Task data:

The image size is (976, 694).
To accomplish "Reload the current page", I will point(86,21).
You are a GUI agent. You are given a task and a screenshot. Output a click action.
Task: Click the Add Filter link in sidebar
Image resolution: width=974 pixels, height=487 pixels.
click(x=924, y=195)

Task:
Copy out each line of the material above, word for word, from the first down to the line containing "Task: Click the Add Filter link in sidebar". Add nothing.

Solution below:
The image size is (976, 694).
To accomplish "Reload the current page", I will point(86,21).
You are a GUI agent. You are given a task and a screenshot. Output a click action.
Task: Click the Add Filter link in sidebar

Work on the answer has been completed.